Regia di Andreas Marschall vedi scheda film
Fantastico esempio di cinema horror di altissima qualità, che prende spunto da un capolavoro senza tuttavia rimanere al livello di copia. Un aggiornamento sorprendente di un titolo (Suspiria) fondamentale nella filmografia di Dario Argento.

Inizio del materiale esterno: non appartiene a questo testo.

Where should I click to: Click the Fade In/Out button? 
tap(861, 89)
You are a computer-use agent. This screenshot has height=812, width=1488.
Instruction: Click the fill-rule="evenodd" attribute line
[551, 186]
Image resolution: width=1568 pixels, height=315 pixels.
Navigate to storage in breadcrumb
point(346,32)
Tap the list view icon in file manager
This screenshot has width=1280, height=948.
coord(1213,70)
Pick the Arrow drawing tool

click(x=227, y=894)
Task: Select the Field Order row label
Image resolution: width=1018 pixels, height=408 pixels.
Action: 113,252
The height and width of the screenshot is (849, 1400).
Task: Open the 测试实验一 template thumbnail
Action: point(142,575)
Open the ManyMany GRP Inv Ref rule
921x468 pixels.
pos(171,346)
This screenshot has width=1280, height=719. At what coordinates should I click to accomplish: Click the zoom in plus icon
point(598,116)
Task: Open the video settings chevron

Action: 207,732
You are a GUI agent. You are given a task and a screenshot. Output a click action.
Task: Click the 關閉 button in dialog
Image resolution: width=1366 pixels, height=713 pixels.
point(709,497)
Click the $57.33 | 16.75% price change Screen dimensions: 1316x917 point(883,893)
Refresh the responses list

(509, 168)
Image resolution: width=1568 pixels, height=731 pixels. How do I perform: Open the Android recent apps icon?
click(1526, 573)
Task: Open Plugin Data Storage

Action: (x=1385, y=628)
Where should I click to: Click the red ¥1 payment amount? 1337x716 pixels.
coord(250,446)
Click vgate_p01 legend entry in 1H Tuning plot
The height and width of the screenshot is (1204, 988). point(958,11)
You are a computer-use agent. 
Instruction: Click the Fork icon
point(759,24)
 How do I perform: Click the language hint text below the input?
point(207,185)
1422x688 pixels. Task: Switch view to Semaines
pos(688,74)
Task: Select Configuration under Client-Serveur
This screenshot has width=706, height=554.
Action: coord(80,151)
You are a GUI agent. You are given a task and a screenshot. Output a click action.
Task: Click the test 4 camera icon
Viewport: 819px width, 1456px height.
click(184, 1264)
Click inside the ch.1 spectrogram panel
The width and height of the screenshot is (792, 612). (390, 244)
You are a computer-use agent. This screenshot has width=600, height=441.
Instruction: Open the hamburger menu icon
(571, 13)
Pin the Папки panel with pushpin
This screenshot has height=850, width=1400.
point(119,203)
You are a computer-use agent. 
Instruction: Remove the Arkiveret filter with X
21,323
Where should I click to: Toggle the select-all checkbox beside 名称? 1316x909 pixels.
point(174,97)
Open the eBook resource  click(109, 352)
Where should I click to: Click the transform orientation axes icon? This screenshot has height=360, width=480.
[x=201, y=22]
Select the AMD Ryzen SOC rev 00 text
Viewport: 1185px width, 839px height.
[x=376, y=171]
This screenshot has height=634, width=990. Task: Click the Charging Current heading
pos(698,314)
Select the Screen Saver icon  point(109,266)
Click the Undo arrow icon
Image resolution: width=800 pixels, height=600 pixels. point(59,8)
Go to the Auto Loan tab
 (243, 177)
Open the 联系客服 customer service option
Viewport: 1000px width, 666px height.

Berlino. Stella (Susen Ermich), aspirante attrice teatrale, non supera un provino di ammissione basato sulla tragedia Elettra di Sofocle ma su consiglio di un esaminatore, favorevolmente colpito dalla esibizione, viene indirizzata presso l'Accademia di recitazione e danza "Matteusz Gdula". L'arrivo non è certo dei migliori, poiché s'imbatte in una studentessa che, sperduta, sembra fuggire dall'edificio. Nemmeno l'accoglienza delle altre allieve avviene nel migliore dei modi. Stella lega, però, con Cecile (Julita Witt) dalla quale apprende che un'ala segreta dell'istituto è riservata ad una pratica di insegnamento estremo. Indagando su internet la ragazza scopre che nel 1973 un fatto di sangue con massacro di massa, aveva portato alla luce l'attività criminale condotta da Matteusz Gdula: più che insegnare l'uomo, facendo uso di droga e violenza, abusava degli alunni inducendoli in un alterato stato di dipendenza psicologica. Intanto fatti violenti avvengono nei dintorni della scuola: vengono uccise, con appuntiti stiletti, due allieve (una era quella incontrata da Stella all'arrivo); poi un giornalista che si è introdotto nell'area segreta della struttura.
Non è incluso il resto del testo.